In the May 2 statement, the child made contradictory and inconsistent statements, first stating that the earlier videotaped statement was false but later stating that she told the truth in the videotaped statement. Considering the importance of the child's credibility under the circumstances of this case, the better practice would have been to grant Havron's request for replay of the May 2 statement along with the videotaped statement requested by the jury. Compare Byrd and Wilkerson, supra. Nevertheless, we conclude that the trial court's refusal to replay the May 2 statement, which was not requested by the jury, was not an abuse of discretion nor did it work an injustice requiring reversal of the conviction.
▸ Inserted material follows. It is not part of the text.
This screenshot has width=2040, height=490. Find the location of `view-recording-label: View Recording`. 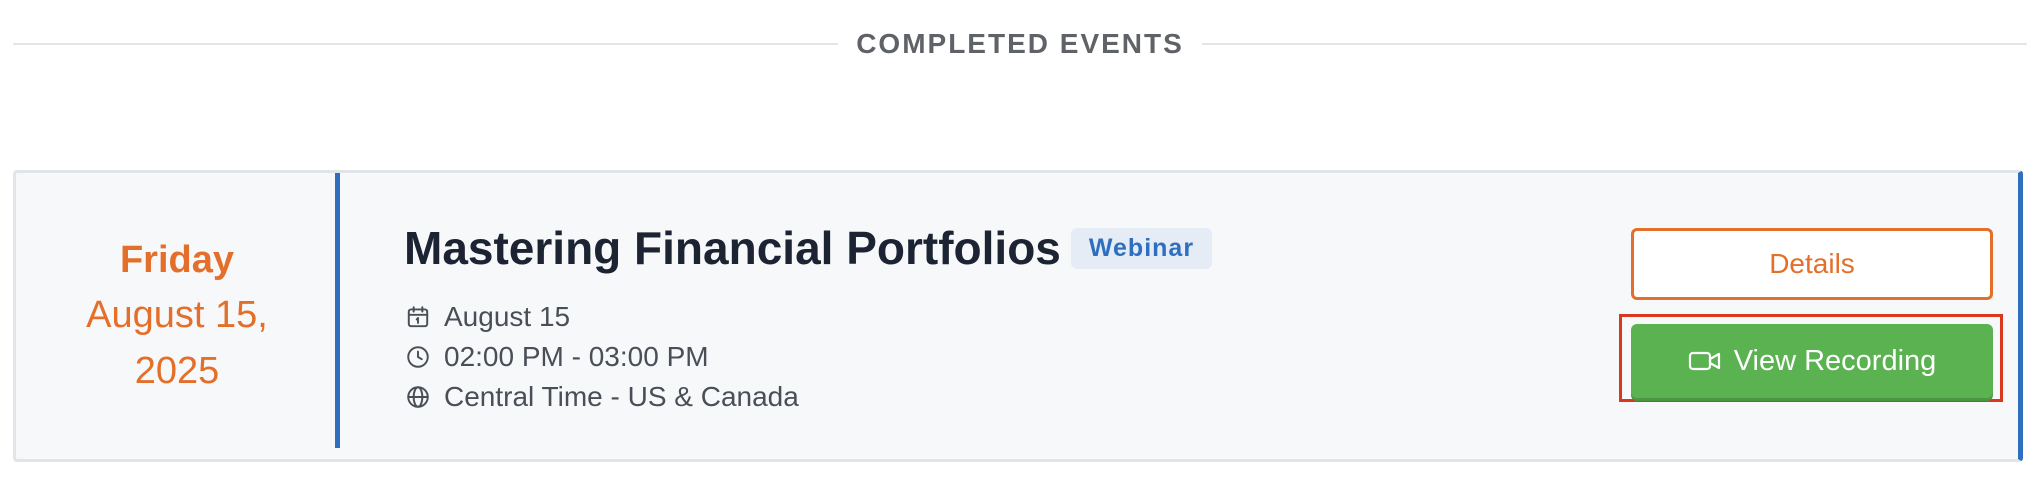

view-recording-label: View Recording is located at coordinates (1835, 360). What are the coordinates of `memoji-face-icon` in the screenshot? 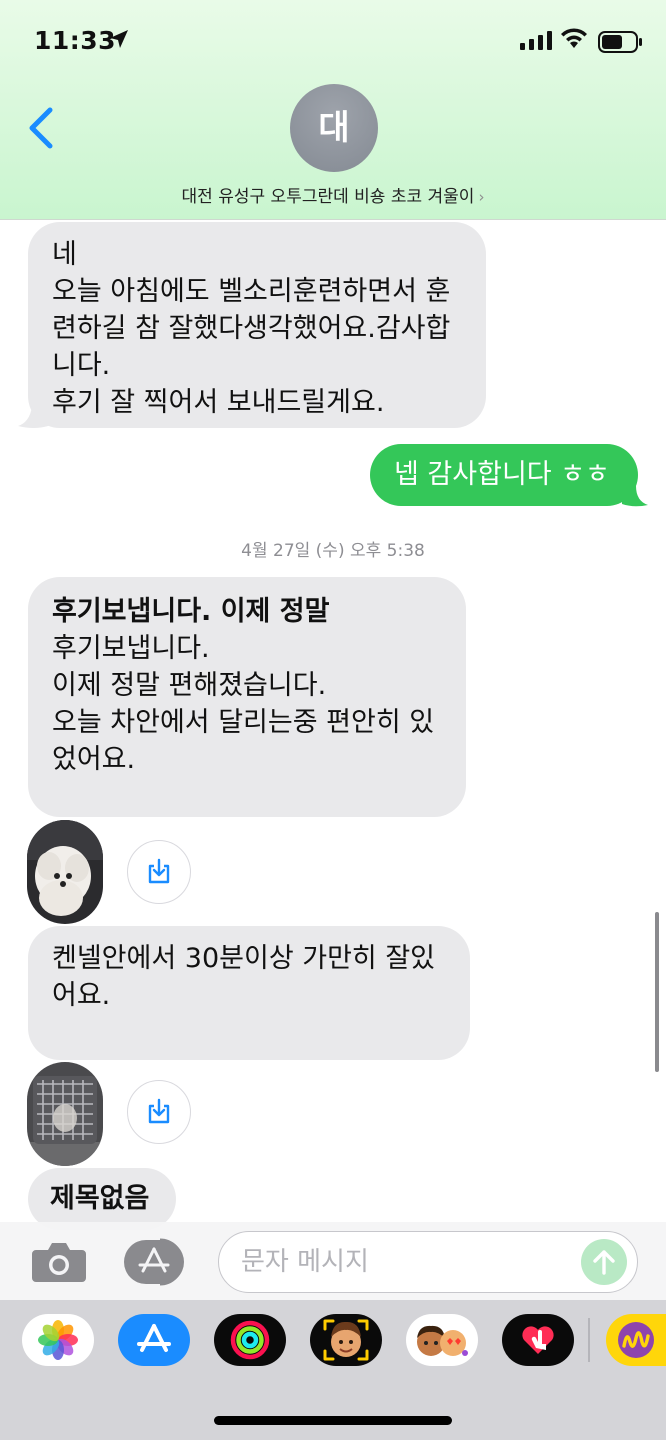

There is no basis for concluding that the replay of the videotape evidence so unduly emphasized this evidence that Havron was prejudiced or denied a fair trial. Before the videotaped statement was replayed to the jury, the trial judge cautioned the jury that "when you do have testimony replayed in this manner, please recall all the other testimony that you've heard at trial in making your decision." See Evans v. State, 148 Ga.App. 422, 423-424, 251 S.E.2d 325 (1978); Brown v. State, 161 Ga.App. 544, 545-546, 288 S.E.2d 882 (1982); Akers v. State, 179 Ga. App. 529, 530-531, 346 S.E.2d 861 (1986) (approving the use of cautionary instructions against undue emphasis on replayed testimony). Moreover, "[i]f ... a jury is to be considered intelligent enough to be entrusted with powers of decision, it must be assumed they have sense enough to ask to have their memories stimulated or refreshed only as to those portions of the testimony about which they are in doubt or disagreement." State v. Wolf, 44 N.J. 176, 207 A.2d 670, 675-676 (1965). A jury's request that testimony be replayed to refresh their memories is an indication that there is already an emphasis during deliberations on the requested evidence, so it is unlikely under most circumstances that a replay of such evidence would add emphasis not already present or work an injustice requiring a new trial. United States v. Campbell, 138 F. Supp. 344, 347 (N.D.Iowa 1956).
SMITH, J., and HAROLD R. BANKE, Senior Appellate Judge, concur.